Khalyl me lembra um pouco minha mãe quando começa a falar das suas raivas e desapontamentos do mundo, isto é, reclama muito, pragueja e depois esquece… -Tá pronto amiga... veja se você gosta do meu tempero. Foi mastigando sua comida, na sua casa, bem devagar que eu subitamente percebi que a intensidade da existência do Khalyl na minha estação, estava me alimentando e nutrindo para algo além, para algo maior do que a amizade que construíamos há dias. Me toquei então que eu estava sendo fortalecida e encorajada para enfrentar uma batalha. Me situei de que Khalyl e sua chegada, lealdade e cuidado iam muito além de uma simples “amizade de comadre”… Isto é, nós estávamos convocados para uma guerra juntos.

Dai em diante, Khalyl aparecia na porta da minha casa, no seu cavalo preto e eu apenas confiava e saia com minha espada e armadura, para entender e enfrentar o que era preciso encarar de uma vez: o fim do meu inverno misterioso, a saída da minha estação e combater e enfrentar finalmente a minha maldita quimera. Quando chegamos no campo de batalha tive muito medo. As vezes ainda tenho. Mas aprendi que medo a gente enfrenta e com um amigo do lado fica um pouco mais fácil. A coragem de Khalyl me contagiou, me preparou, me situou sobre a minha. E a quimera que era gigante, misteriosa e as vezes mais do que uma, agora dispara meu coração, mas não me para, não me congela.

As vezes, percebo que Khalyl se desfaz da sua importância, mas foi sua estratégia de guerra, seus conselhos e observações precisas, e a forma devagar e bonita que ele chegou e ficou, junto a todas as nossas risadas, comidas divididas e saídas tranquilas que fazem toda a diferença em toda a batalha. Não importa o que aconteça, quem tem um amigo com arcos e flechas prontos para o amparar, caso a própria espada não seja suficiente para lutar sozinha, tem tudo. E finalmente eu fui para o combate e descongelei. Aprendi a lutar de cabeça erguida contra a quimera e tudo mais. Algumas vezes corto suas cabeças, subo em cima delas, ataco, golpeio e rebato. Outras vezes sou atingida, sangro, choro, recuo. Khalyl também é atingido, também golpeia. E nenhuma batalha é igual. Algumas fui sozinha, outras acompanhadas de novos amigos que fiz na jornada, e ainda teve aquelas que Khalyl e eu lutamos separados. E as flores da chegada da primavera finalmente brotaram.

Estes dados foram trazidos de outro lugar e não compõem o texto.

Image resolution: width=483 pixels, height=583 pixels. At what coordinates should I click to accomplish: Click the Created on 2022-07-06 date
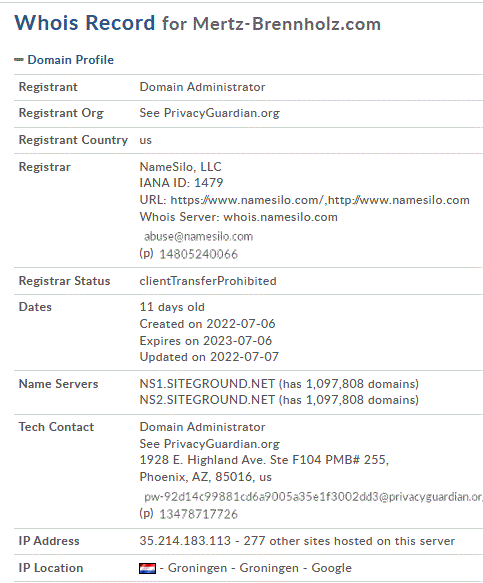pos(207,324)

Sei que a primavera não dura para sempre. Sei que amigos também se movimentam, estacionam e conhecem novas paradas, vivem outras estações. As vezes percebo Khalyl com dificuldades ou se desfazendo de aceitar a sua importância na jornada... Talvez tenha a ver com alguma quimera que ele também precisa enfrentar, talvez tem a ver com algum inverno misterioso que ele também tenta não congelar. Mas, tudo que agora sei é que eu não posso me paralisar ou deixar de dizer o quanto Khalyl é mais do que um personagem importante para essa história que apenas começa. Sinto informar, mas Khalyl terá minha ajuda também, e terá que me aturar nos próximos invernos. Assim como as quimeras serão derrotadas e vencidas quantas vezes for necessário. Viva o poder e a aventura de uma boa e simples amizade. Quero me lembrar por muito tempo do amigo que me trouxe o mapa do riso outra vez, a defesa da alegria, a organização da raiva… 

Com amor, Fernanda. Feliz Aniversário.